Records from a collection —
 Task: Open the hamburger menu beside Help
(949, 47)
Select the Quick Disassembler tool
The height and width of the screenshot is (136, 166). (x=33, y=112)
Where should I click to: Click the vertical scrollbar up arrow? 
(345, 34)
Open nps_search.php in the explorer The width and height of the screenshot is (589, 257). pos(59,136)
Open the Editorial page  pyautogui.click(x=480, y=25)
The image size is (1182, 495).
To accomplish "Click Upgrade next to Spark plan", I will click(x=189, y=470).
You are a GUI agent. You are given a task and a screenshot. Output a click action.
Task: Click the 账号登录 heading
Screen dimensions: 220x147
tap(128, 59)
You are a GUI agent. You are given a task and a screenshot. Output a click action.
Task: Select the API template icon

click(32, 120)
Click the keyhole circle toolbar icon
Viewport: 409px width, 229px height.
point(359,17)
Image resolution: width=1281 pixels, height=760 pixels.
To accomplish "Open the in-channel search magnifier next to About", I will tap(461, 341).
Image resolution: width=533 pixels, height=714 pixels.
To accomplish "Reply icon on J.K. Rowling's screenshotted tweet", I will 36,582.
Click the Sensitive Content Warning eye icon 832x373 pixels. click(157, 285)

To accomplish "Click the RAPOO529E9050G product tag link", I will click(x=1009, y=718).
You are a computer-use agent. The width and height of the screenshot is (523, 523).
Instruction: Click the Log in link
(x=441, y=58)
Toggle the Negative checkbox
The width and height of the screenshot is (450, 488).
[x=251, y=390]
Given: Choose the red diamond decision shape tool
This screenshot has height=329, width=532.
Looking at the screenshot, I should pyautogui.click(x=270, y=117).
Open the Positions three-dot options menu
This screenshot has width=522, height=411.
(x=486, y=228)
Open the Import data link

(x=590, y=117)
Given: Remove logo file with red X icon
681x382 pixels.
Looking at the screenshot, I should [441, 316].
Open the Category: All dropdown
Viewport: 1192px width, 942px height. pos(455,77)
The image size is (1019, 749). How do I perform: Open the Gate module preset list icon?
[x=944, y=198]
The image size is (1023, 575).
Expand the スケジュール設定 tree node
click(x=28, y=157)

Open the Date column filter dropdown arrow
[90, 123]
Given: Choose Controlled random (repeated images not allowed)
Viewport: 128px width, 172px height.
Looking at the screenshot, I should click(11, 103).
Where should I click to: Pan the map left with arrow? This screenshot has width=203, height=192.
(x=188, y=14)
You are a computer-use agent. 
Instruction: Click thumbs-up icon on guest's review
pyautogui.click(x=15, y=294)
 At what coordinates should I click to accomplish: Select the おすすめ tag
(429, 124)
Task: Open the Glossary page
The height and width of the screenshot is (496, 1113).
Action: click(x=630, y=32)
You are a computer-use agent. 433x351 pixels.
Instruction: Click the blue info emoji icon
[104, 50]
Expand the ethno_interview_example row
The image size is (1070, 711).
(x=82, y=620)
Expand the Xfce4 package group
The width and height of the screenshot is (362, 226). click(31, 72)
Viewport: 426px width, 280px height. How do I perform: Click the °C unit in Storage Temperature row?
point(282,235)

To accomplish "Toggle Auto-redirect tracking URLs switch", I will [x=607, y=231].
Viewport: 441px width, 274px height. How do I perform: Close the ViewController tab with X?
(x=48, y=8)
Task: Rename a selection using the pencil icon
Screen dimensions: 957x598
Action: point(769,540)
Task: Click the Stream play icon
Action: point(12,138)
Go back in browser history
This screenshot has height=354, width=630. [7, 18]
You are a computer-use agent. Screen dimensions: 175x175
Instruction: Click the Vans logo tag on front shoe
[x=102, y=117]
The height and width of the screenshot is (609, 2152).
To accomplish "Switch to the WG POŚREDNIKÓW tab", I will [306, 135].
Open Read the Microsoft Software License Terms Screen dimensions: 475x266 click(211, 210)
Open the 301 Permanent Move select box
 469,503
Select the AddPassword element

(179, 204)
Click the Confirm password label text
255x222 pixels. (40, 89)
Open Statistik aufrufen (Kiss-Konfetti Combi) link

Task statement — Whenever a line includes the word "will", pull it out of the entries.

Response to the task —
To accomplish "Click Upgrade next to Spark plan", I will click(x=189, y=470).
To accomplish "Open the in-channel search magnifier next to About", I will tap(461, 341).
To accomplish "Reply icon on J.K. Rowling's screenshotted tweet", I will 36,582.
To accomplish "Click the RAPOO529E9050G product tag link", I will click(x=1009, y=718).
To accomplish "Toggle Auto-redirect tracking URLs switch", I will [x=607, y=231].
To accomplish "Switch to the WG POŚREDNIKÓW tab", I will [306, 135].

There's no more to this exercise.